With 17 announced transactions, the fourth quarter of 2022 was one of the most active quarters we have seen since the COVID-19 pandemic began near the end of Q1 2020. Four of the 17 announced transactions met our definition of “mega merger,” in which the smaller party has annual revenues in excess of $1 billion, and a fifth had a smaller party with revenues in the $500 million to $1 billion range. This was the third consecutive quarter in 2022 in which the average size of the smaller party across all announced transactions exceeded $800 million. As a result, the average smaller party size for the entire year reached an historic high of $852 million, well above 2021’s then-record size of $619 million.
Highlights of announced transactions in 2022 include the following:
· The 53 total announced transactions for 2022 moved up from 2021’s recent historic low of 49 announced transactions.
· The average profile of the smaller party in announced transactions remained strong. Smaller party annual revenues exceeded $1 billion in more than 15% of the transactions, just below last year’s historic high of 16.3%. More than 15% of smaller parties had a credit rating of A- or higher, consistent with a trend toward stronger credit ratings noted in 2020 and 2021 and significantly surpassing those historically high watermarks.
· The high percentage of mega mergers and other significant transactions over the course of 2022 resulted in an historically high average smaller party size by annual revenue of $852 million, more than $200 million higher than last year’s historic high of $619 million. The compound annual growth rate (CAGR) of the average smaller party size over the past 10 years approached 12%, up from 8% in 2021.
· While the number of announced transactions increased year over year, it remained below pre-pandemic activity levels. Nonetheless, the combined revenues of the parties in this year’s announced transactions resulted in more than $45 billion in total transacted revenue for the year, surpassing 2017’s recent historic high of $44 billion despite recording less than half of the total transaction volume.
· Despite the financial difficulties that many hospitals and health systems encountered in 2022, the percentage of financially distressed sellers, at 15%, was slightly below the 16% level observed in 2020 and 2021.
· Activity by not-for-profit hospitals and health systems as both acquirers and sellers continued to increase, growing from 81% of total transactions in 2020 to 87% in 2021 to 91% in 2022.
While the total number of transactions remained below pre-pandemic levels in 2022, there were clear signs that M&A activity was beginning to regain momentum, and we expect that momentum to continue into 2023. This expectation is informed by several factors.
The need to transform healthcare. As our colleague and firm chair Ken Kaufman noted in a recent blog, “this is a transformative period in American healthcare, when hospital organizations are faced with the need to fundamentally reinvent themselves both financially and clinically.” The high level of transformative transactions that we witnessed in 2022, culminating in Q4, is evidence that health systems are recognizing and responding to this need.
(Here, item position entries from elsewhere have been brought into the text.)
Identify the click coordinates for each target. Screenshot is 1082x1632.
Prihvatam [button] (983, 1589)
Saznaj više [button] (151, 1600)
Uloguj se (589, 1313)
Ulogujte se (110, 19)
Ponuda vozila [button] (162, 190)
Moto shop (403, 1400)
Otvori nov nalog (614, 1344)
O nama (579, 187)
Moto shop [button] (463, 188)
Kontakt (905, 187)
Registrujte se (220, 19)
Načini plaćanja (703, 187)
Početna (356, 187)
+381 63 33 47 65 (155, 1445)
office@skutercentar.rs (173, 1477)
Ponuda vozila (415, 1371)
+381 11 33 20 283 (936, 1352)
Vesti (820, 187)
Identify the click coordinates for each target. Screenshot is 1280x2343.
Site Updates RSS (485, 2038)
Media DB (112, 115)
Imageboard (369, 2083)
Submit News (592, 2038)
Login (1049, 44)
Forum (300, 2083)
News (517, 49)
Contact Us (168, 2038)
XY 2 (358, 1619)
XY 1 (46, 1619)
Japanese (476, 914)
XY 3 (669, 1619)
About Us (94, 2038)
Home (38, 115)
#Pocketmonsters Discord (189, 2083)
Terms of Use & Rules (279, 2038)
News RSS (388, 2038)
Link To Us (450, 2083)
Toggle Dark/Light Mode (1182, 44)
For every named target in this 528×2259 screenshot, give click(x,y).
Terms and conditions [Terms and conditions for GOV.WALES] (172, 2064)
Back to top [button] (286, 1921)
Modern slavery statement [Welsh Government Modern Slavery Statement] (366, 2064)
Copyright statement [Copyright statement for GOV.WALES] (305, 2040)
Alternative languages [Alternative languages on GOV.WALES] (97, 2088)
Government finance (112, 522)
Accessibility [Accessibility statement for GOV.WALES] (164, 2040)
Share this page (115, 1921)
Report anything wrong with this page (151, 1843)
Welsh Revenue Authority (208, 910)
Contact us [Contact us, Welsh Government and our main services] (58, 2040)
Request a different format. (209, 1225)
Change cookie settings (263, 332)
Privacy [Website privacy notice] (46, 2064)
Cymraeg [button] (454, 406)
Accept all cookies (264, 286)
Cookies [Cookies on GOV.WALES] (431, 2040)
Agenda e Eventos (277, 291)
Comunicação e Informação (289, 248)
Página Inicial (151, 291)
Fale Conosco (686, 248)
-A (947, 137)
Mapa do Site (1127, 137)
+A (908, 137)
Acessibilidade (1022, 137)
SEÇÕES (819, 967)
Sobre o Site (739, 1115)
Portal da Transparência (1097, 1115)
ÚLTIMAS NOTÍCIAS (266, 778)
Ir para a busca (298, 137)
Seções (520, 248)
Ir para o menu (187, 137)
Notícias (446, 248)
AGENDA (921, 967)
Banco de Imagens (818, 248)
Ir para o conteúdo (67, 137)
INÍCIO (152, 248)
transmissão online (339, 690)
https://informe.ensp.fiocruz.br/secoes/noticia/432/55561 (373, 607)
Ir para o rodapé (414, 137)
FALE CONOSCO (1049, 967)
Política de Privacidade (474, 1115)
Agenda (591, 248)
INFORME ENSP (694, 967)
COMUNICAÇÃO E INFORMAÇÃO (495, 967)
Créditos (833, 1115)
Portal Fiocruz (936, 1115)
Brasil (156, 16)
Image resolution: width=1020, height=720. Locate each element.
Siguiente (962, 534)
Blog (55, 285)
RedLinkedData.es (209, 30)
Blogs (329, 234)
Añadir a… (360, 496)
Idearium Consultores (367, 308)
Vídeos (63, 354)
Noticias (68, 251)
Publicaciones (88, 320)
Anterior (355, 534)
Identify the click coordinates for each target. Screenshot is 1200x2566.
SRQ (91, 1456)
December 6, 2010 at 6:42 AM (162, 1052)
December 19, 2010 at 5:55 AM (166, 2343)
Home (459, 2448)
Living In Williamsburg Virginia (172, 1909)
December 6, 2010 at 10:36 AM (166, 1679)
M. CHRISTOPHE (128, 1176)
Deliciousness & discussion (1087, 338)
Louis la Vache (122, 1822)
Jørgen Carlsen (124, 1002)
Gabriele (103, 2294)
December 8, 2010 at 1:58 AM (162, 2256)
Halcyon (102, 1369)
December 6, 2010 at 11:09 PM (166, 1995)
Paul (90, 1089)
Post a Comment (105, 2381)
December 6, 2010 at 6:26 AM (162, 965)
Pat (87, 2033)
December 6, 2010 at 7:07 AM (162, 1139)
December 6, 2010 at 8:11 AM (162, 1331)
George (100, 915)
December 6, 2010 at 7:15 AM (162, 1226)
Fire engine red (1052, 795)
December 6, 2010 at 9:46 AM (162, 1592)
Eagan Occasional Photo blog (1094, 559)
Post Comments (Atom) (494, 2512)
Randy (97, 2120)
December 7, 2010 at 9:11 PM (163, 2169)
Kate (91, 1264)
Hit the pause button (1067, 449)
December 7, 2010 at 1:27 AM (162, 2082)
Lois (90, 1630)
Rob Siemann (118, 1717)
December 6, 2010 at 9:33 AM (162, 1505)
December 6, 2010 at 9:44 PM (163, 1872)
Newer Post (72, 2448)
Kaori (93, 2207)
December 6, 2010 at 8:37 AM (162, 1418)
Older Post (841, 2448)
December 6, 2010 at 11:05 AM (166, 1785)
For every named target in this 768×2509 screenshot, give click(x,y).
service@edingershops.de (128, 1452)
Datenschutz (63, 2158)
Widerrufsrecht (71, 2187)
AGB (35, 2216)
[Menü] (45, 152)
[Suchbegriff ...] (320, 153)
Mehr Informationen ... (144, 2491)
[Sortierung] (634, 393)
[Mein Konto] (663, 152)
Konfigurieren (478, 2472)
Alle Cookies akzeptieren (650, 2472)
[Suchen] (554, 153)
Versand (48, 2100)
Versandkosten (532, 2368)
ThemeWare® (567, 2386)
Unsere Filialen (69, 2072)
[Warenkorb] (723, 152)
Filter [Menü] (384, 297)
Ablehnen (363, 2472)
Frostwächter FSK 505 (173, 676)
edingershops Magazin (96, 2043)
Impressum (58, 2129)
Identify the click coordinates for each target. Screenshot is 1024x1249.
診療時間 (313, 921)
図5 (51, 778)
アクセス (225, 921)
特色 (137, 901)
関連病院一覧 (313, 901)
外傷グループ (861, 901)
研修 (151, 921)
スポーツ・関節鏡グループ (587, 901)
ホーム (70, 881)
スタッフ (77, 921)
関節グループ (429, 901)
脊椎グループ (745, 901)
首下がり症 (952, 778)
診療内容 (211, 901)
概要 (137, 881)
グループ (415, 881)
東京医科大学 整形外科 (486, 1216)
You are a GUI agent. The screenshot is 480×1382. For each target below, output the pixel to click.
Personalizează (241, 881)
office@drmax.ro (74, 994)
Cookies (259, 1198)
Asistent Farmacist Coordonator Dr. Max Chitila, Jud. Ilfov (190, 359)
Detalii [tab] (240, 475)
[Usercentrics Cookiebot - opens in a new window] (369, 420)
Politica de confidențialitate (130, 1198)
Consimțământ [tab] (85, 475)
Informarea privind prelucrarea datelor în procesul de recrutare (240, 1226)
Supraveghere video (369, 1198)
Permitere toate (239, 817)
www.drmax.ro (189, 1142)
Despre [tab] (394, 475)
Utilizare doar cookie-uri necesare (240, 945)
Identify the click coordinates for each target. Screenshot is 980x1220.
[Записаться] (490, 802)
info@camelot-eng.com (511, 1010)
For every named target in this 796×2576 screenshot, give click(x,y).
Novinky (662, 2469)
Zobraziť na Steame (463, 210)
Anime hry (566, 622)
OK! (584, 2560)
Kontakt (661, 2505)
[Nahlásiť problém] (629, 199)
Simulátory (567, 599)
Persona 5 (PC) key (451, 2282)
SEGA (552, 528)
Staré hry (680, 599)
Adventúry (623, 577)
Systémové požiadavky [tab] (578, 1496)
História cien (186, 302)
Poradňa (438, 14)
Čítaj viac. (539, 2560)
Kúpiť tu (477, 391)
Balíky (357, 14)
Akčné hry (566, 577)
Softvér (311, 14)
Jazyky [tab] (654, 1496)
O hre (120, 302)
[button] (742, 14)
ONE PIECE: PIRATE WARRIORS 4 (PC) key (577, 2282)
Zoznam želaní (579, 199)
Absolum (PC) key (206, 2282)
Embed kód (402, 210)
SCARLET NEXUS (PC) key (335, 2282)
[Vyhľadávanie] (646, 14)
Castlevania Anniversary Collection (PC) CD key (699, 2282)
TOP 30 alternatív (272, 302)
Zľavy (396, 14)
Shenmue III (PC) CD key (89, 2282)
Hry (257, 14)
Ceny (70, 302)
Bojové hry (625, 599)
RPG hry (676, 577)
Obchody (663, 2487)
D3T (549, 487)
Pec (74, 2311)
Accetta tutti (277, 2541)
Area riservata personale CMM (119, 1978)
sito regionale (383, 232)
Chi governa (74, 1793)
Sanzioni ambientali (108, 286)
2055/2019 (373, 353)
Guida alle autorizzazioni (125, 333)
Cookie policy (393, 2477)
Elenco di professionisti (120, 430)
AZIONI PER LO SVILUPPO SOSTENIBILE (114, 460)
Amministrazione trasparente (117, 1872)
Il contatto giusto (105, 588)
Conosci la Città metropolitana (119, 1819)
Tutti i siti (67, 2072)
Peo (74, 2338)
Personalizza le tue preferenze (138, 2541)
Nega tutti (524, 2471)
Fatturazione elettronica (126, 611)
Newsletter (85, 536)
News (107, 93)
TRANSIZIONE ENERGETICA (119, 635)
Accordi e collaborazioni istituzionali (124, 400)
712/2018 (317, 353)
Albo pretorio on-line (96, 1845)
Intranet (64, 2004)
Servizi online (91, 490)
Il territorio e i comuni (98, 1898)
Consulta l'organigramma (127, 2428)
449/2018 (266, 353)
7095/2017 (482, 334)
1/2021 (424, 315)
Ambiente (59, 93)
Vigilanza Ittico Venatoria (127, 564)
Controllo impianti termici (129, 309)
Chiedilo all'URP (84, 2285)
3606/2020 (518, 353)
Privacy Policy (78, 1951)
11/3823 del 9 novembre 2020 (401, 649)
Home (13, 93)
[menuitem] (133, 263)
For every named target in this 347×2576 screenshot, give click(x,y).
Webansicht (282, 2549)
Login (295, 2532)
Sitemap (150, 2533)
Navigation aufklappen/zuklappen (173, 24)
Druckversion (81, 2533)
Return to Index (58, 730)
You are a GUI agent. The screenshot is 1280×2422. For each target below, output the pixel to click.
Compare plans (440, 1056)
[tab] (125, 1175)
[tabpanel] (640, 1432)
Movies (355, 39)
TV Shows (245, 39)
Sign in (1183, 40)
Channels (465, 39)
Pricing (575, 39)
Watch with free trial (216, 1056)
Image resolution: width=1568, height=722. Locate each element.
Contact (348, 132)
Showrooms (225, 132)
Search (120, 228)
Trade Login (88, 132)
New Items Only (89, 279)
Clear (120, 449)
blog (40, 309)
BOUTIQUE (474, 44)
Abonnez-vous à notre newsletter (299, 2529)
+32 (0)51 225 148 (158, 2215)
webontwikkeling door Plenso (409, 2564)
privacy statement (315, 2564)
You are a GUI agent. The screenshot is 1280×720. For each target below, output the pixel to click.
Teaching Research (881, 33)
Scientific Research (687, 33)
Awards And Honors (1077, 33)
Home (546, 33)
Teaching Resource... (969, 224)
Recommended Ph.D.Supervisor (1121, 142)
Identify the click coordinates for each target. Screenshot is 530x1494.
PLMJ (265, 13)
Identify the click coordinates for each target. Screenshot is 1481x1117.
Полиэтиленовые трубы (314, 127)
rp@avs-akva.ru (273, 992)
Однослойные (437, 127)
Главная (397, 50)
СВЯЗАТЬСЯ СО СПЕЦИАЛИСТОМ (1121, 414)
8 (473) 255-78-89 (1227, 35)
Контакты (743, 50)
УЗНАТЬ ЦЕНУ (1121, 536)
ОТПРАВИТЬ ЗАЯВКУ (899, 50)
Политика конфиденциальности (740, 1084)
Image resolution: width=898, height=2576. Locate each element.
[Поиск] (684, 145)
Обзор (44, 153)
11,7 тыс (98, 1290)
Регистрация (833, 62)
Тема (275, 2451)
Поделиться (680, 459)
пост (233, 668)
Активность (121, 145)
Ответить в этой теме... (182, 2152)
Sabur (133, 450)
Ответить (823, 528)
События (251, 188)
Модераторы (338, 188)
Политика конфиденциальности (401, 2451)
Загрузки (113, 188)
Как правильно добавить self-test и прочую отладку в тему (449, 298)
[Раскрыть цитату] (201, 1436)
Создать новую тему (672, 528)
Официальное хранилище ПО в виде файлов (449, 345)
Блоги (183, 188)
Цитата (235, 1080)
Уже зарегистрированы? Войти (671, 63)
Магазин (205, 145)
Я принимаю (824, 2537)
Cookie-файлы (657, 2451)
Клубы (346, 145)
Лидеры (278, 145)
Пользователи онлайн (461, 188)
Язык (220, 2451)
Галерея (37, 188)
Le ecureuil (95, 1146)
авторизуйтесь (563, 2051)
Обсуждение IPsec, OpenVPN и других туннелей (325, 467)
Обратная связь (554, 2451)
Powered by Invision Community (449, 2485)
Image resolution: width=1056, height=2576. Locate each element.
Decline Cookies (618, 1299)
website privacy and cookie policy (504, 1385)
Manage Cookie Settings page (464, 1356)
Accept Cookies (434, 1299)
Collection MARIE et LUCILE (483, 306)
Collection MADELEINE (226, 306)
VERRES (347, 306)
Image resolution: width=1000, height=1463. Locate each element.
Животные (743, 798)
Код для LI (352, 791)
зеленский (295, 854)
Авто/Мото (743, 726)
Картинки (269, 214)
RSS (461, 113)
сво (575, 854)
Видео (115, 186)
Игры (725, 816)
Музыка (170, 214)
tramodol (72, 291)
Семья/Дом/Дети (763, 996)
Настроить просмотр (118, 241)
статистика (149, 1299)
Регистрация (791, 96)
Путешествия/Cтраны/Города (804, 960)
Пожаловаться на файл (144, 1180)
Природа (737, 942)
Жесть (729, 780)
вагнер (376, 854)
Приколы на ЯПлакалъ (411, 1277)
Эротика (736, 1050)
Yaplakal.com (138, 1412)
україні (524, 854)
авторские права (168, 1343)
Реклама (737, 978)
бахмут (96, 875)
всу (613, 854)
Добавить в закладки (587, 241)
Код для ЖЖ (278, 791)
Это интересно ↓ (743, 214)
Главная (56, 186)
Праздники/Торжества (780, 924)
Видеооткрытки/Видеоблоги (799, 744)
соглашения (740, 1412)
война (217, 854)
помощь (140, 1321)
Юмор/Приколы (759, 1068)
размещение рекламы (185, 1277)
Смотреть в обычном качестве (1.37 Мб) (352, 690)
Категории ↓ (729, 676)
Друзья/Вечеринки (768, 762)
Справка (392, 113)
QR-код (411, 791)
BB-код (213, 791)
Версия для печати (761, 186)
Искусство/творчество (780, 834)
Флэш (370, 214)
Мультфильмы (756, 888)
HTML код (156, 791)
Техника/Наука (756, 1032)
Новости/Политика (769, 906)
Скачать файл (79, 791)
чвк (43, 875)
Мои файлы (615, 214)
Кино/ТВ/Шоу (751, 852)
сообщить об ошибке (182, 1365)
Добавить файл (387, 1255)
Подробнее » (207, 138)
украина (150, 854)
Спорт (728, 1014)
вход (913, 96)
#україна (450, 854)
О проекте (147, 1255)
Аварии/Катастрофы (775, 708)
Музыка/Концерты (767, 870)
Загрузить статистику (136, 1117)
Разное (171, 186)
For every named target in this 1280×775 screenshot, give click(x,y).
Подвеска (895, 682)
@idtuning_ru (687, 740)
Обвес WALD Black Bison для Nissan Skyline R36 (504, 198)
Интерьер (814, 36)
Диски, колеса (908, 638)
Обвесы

Severe financial pressures. As detailed throughout 2022 in our National Hospital Flash Reports, the past year was extremely challenging for many hospitals and health systems across the U.S. Organizations that were able to amass strong balance sheets have had some cushion against these financial pressures, although that cushion is getting thinner as resources are used to offset operating losses and financial markets exhibit continued challenges. Smaller organizations and organizations that did not have balance sheet strength may soon have to look for alternatives, including stronger partners that can help them stabilize financially.
Moving past the pandemic. COVID-19 is still with us, but the worst strains of the pandemic seem to be moving behind us. Strategic discussions that were put on “pause” during the height of the pandemic are occurring, including conversations on how to find the next level of intellectual and capital capabilities required to remain competitive in a rapidly evolving healthcare marketplace.
Some market forces present challenging headwinds to transaction activity, including a higher interest rate environment that is raising the cost of capital as well as heightened regulatory scrutiny of M&A activity across multiple industries, including healthcare. We believe, however, that these tactical factors are overshadowed by an increasingly important strategic rationale for providers to form partnerships. In our conversations with clients, one of the questions we hear most frequently is “What are our strategic options going forward?” For many organizations, the answer to at least part of that question will be a partnership or transaction that provides the resources needed to pursue their post-pandemic strategies.